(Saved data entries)

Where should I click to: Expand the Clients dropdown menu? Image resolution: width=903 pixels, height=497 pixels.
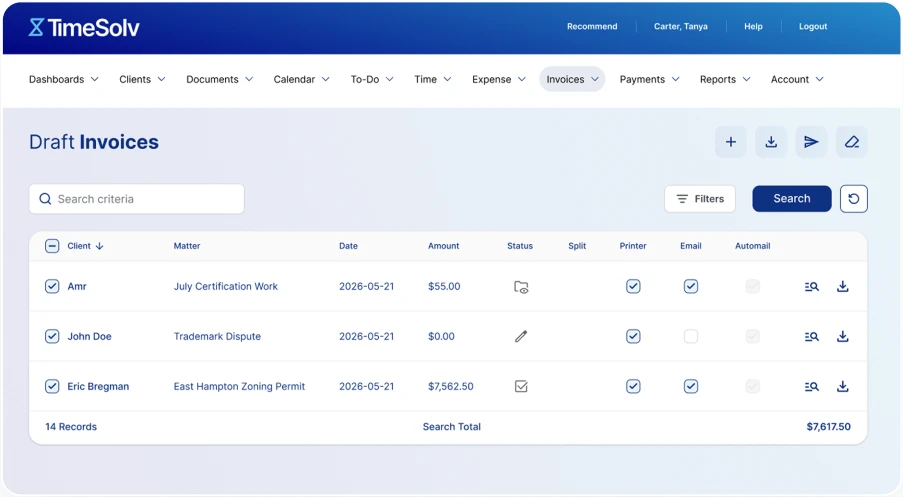pyautogui.click(x=142, y=80)
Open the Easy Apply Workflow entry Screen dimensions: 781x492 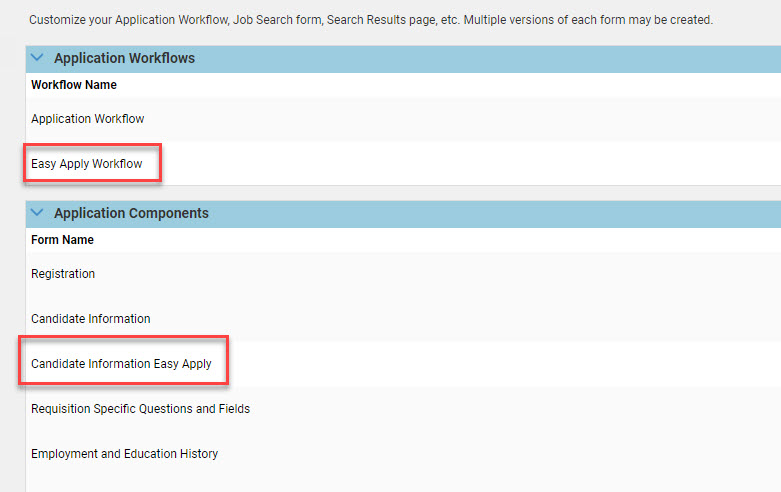(x=87, y=164)
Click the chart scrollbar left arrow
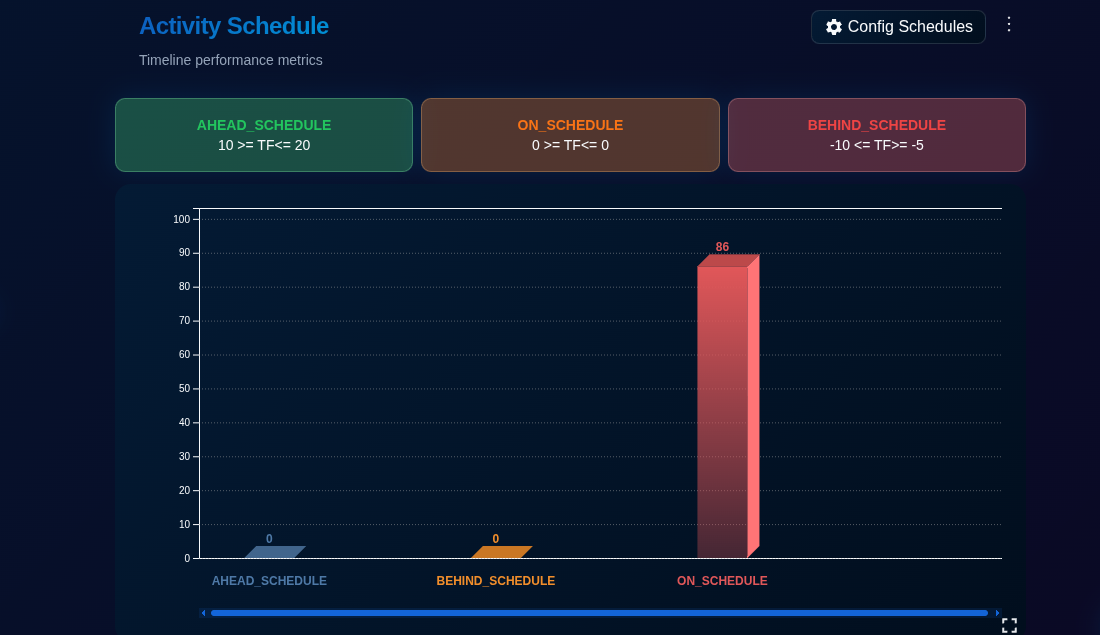1100x635 pixels. pyautogui.click(x=204, y=613)
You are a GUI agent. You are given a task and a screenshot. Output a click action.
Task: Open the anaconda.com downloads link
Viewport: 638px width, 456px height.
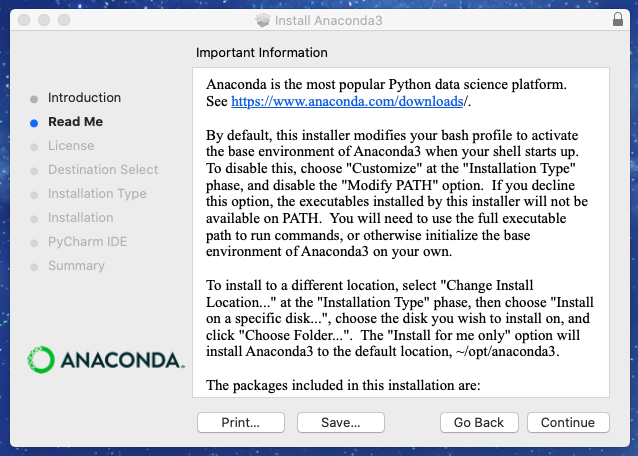coord(347,101)
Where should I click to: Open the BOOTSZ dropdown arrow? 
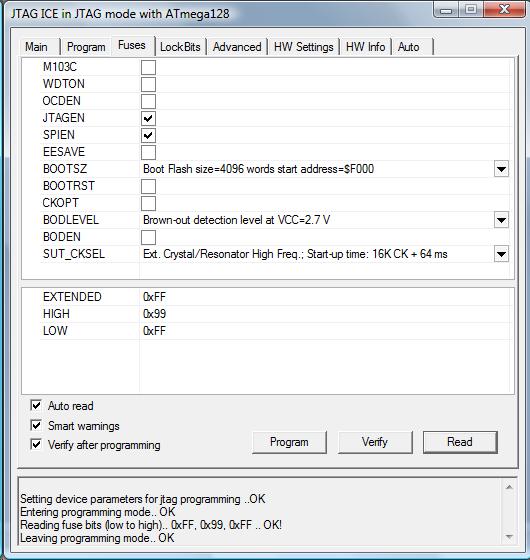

What you will do ::
The lines to copy run from the line containing "Click the chart scrollbar left arrow" through the end of the data above; copy exactly those, minus the pictures.

Response ::
Click the chart scrollbar left arrow
1100x635 pixels. pyautogui.click(x=204, y=613)
You are a GUI agent. You are given a task and a screenshot. Output a click action.
Task: Open the anaconda.com downloads link
Viewport: 638px width, 456px height.
coord(347,101)
Where should I click to: Open the BOOTSZ dropdown arrow? 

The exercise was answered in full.